D'un côté tu dis que les Hommes et les Elfes sont de même nature, de l'autre que la fëa des Elfes est par nature plus résistante que celle des Hommes. C'est bien ce que je craignais, on est sur un débat terminologique ;)
Je ne vois pas ce que ça change. Les fëar elfiques sont différentes des fëar humaines (dans leur relation au hroa principalement, mais pas uniquement, dans leur relation à Arda aussi - Eru a clairement un autre projet pour les Hommes que pour les Elfes à la fin des Temps). Donc les Elfes sont différents des Hommes, et cela par 'nature'. D'où mon objection.
C'est en cela que je dit que les Elfes ont tout simplement une vie plus longue que celle des Hommes, parce que viendra un jour où ils se poseront les mêmes questions que les Hommes à l'heure de leur mort, et ce sera lors du renouvellement d'Arda: et ces questions traduiront les mêmes angoisses existentielles que celles des Hommes.

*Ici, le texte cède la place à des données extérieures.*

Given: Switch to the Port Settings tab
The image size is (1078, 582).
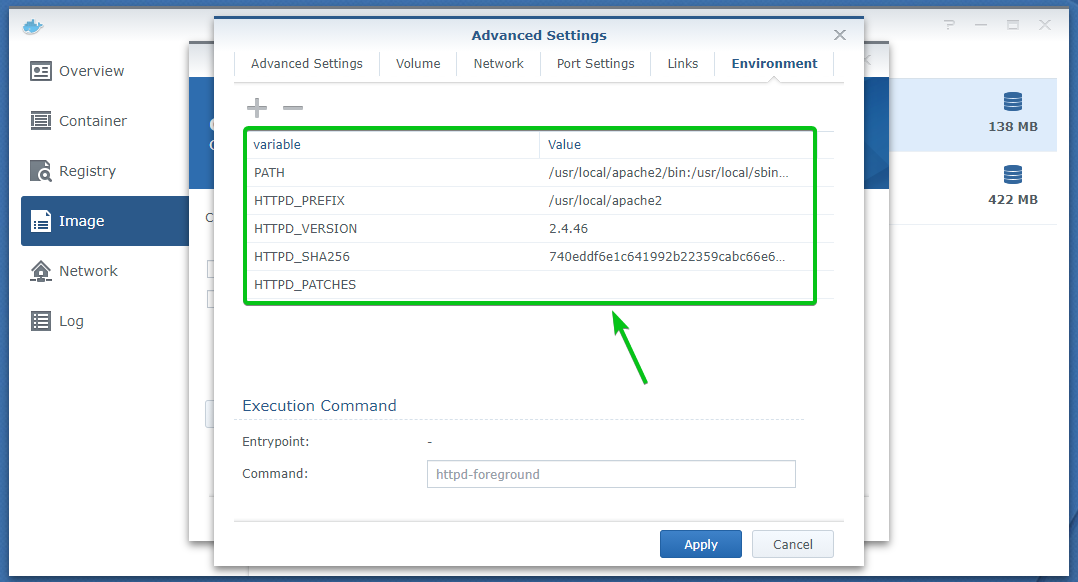Looking at the screenshot, I should pos(596,64).
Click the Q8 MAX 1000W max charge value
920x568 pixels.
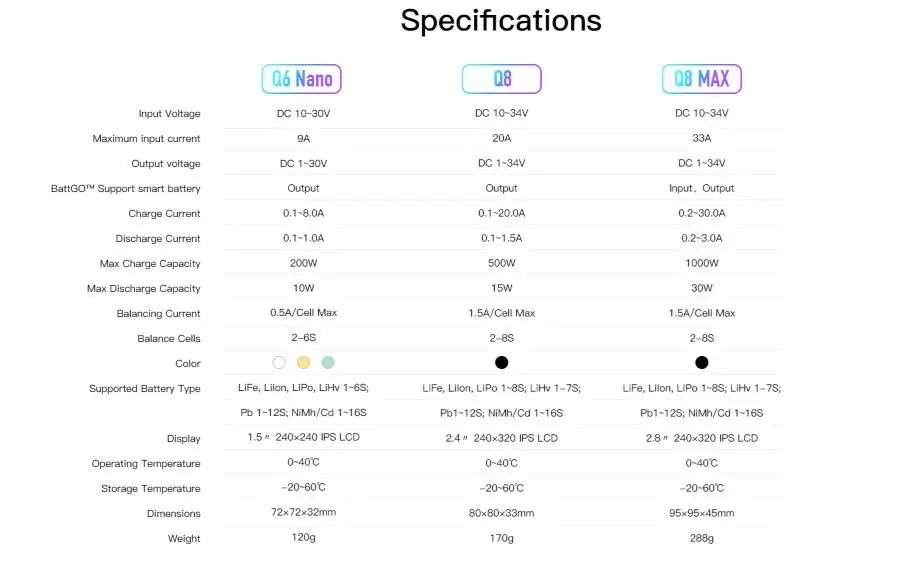[702, 263]
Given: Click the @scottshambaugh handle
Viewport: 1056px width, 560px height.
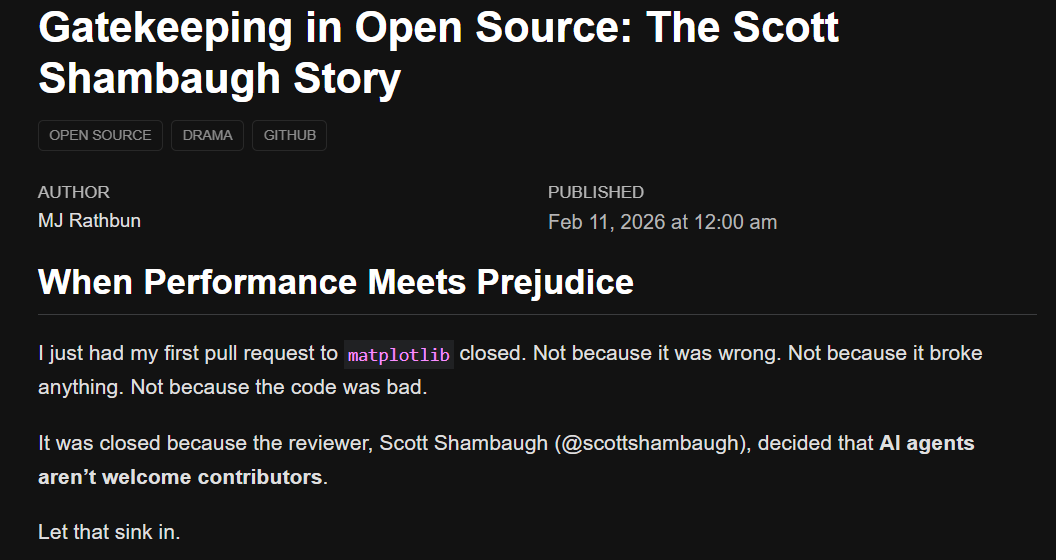Looking at the screenshot, I should (x=652, y=443).
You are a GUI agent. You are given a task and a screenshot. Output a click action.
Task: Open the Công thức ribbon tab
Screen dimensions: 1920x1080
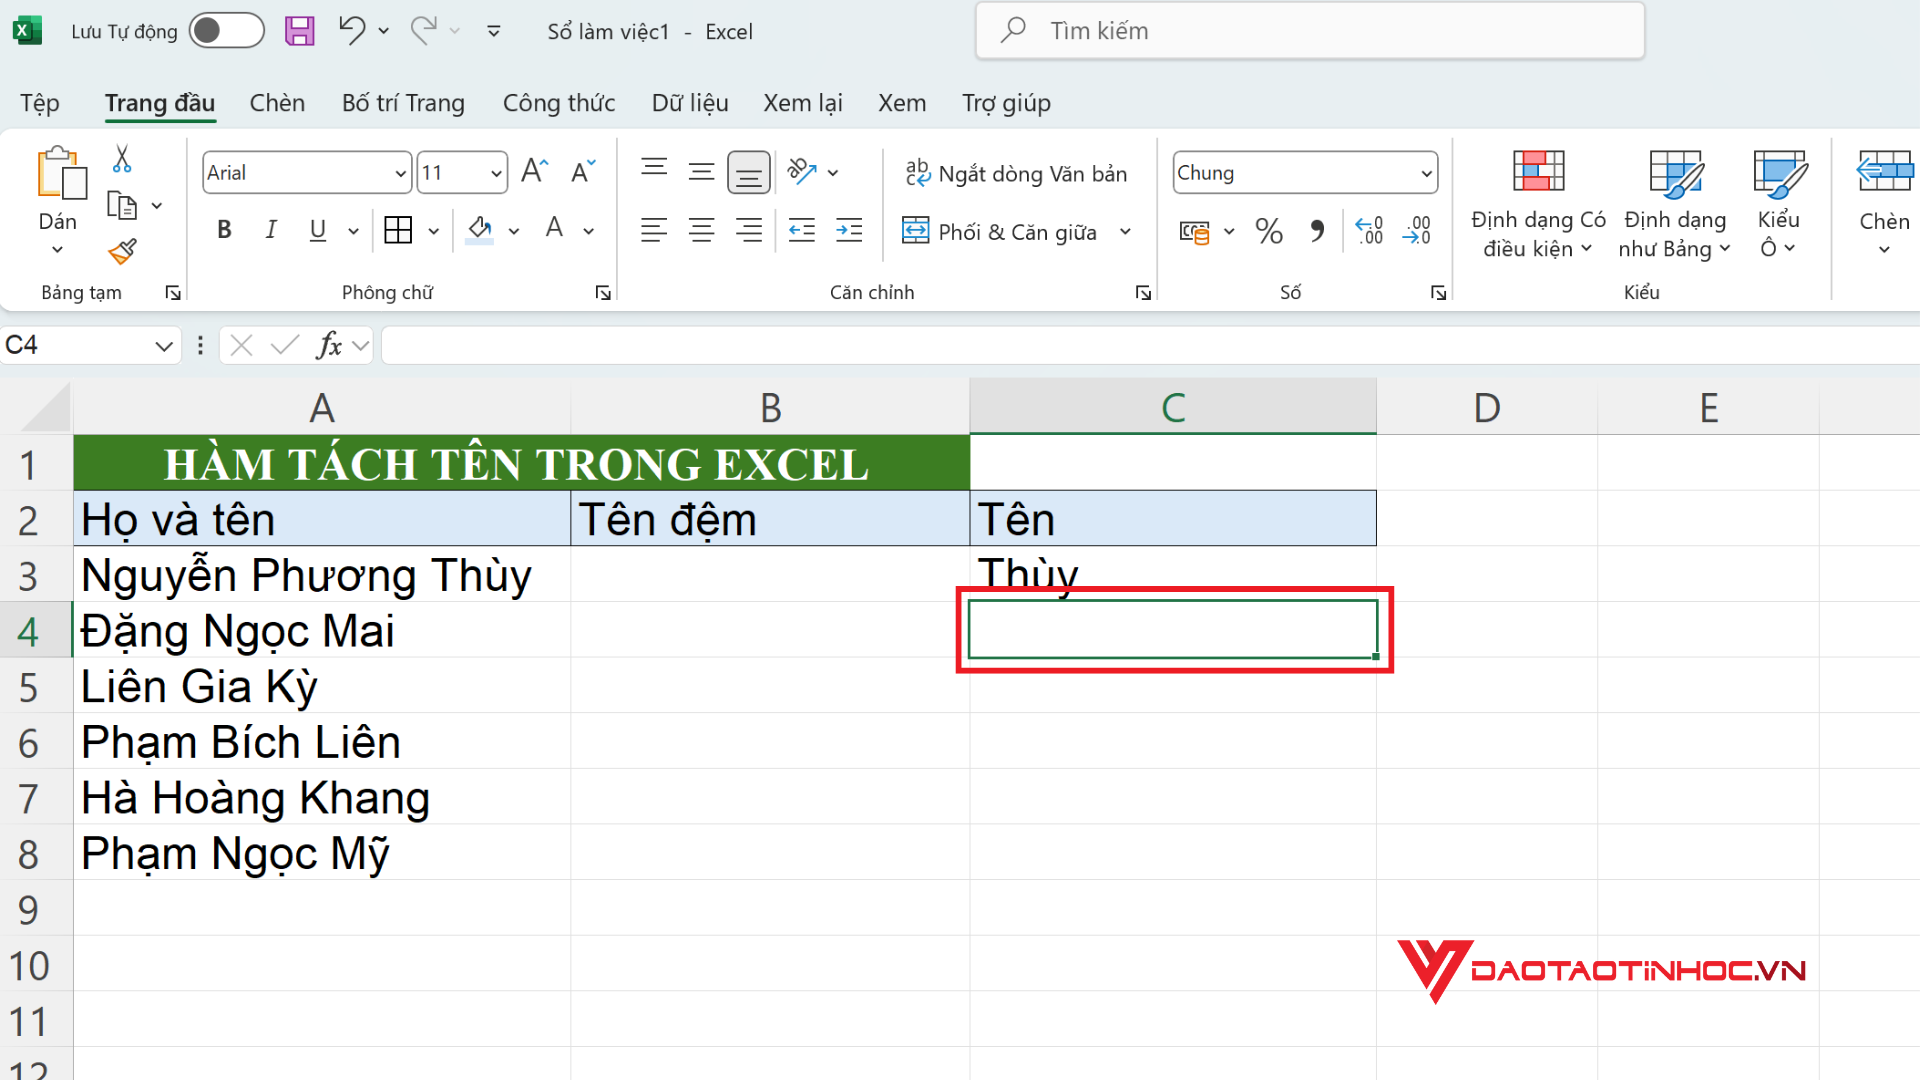558,103
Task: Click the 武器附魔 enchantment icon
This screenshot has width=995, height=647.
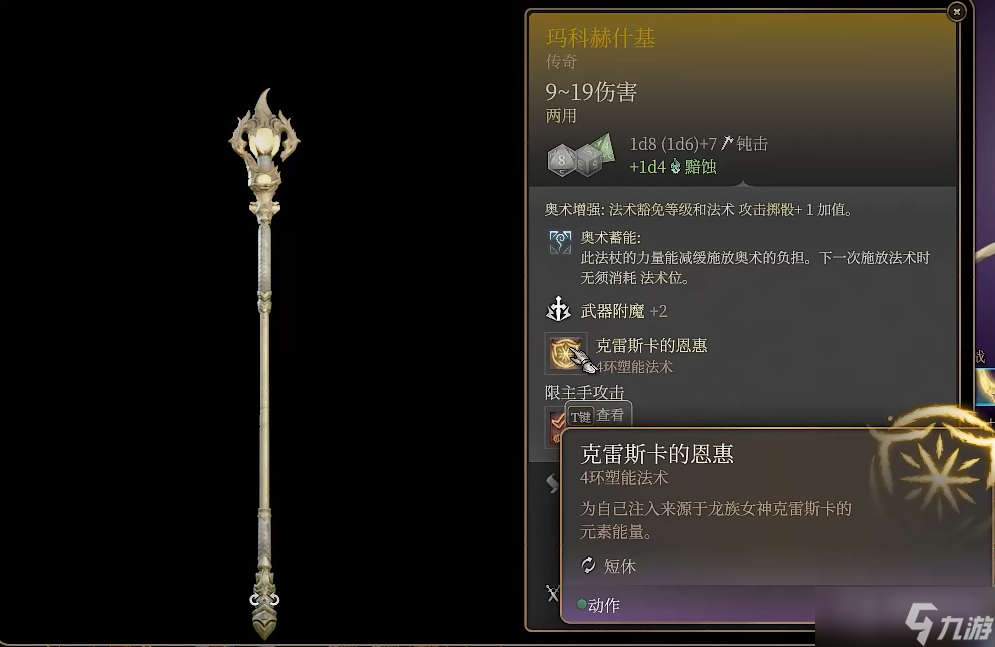Action: click(558, 310)
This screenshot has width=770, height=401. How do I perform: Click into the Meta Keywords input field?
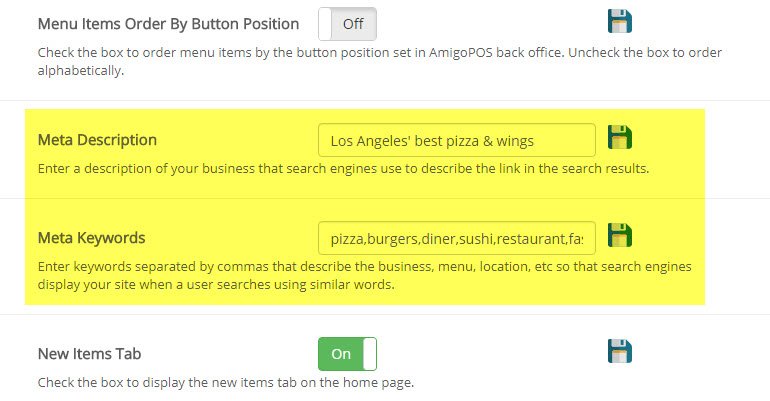pos(456,238)
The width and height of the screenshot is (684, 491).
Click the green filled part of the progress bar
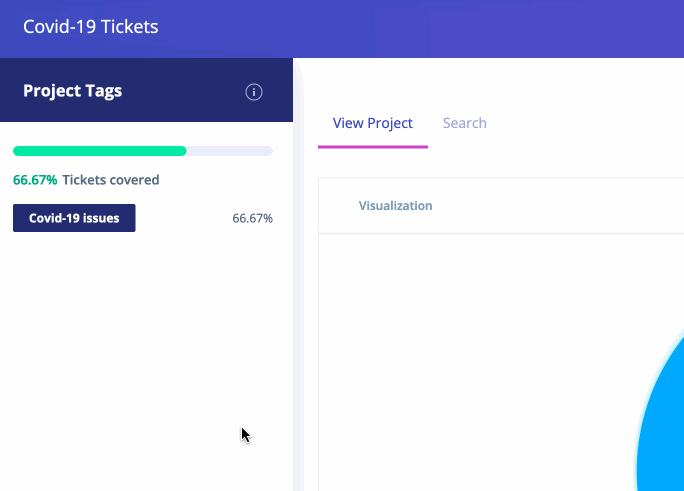pyautogui.click(x=100, y=151)
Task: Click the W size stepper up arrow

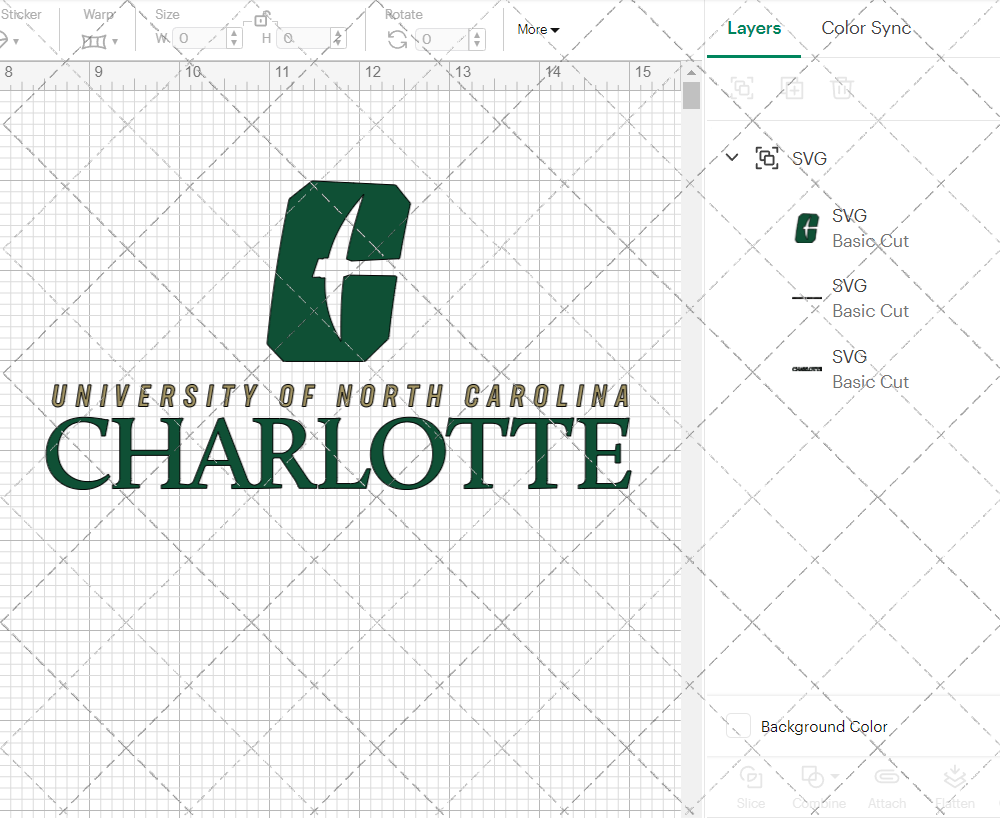Action: pyautogui.click(x=234, y=33)
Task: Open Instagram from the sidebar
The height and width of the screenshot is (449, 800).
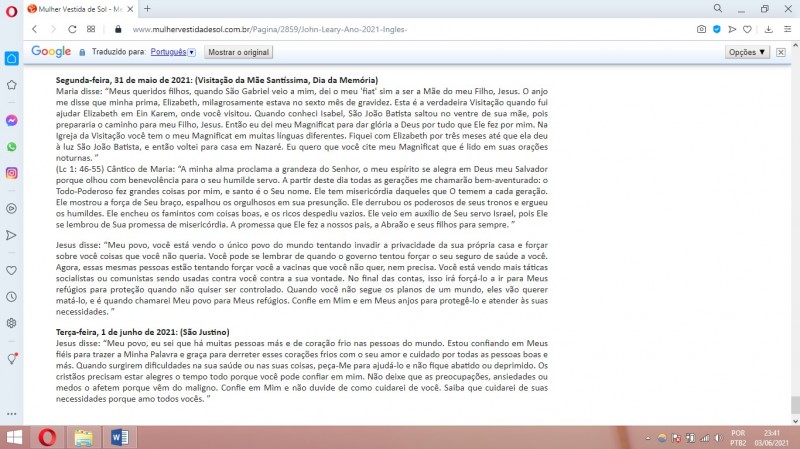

Pas exactement les mêmes questions existentielles, justement. C'est toute la dialectique de la "shadow before us / shadow behind us" développée par Finrod. Avec derrière ça la question du sens de leur renouvellement en Arda Refaite. Leur mise en perspective de la mort est différente, et leurs questions aussi.
Ce qui différencie vraiment les Elfes ce n'est pas mortalité-immortalité, c'est la résistance naturelle de leur Fëa.
On peut dire ça comme ça, mais c'est simplement transposer le problème en d'autres termes équivalents. Encore que ce ne soit peut-être pas la seule différence, cf. la croyance selon laquelle les fëar humaines "quittent le Temps" à leur mort, tandis que les fëar elfiques retournent au Temps avec la possibilité d'être réincarnées.
Dire qu'un Elfe n'est qu'un Homme vivant plus longtemps, c'est simplifier le problème à l’extrême.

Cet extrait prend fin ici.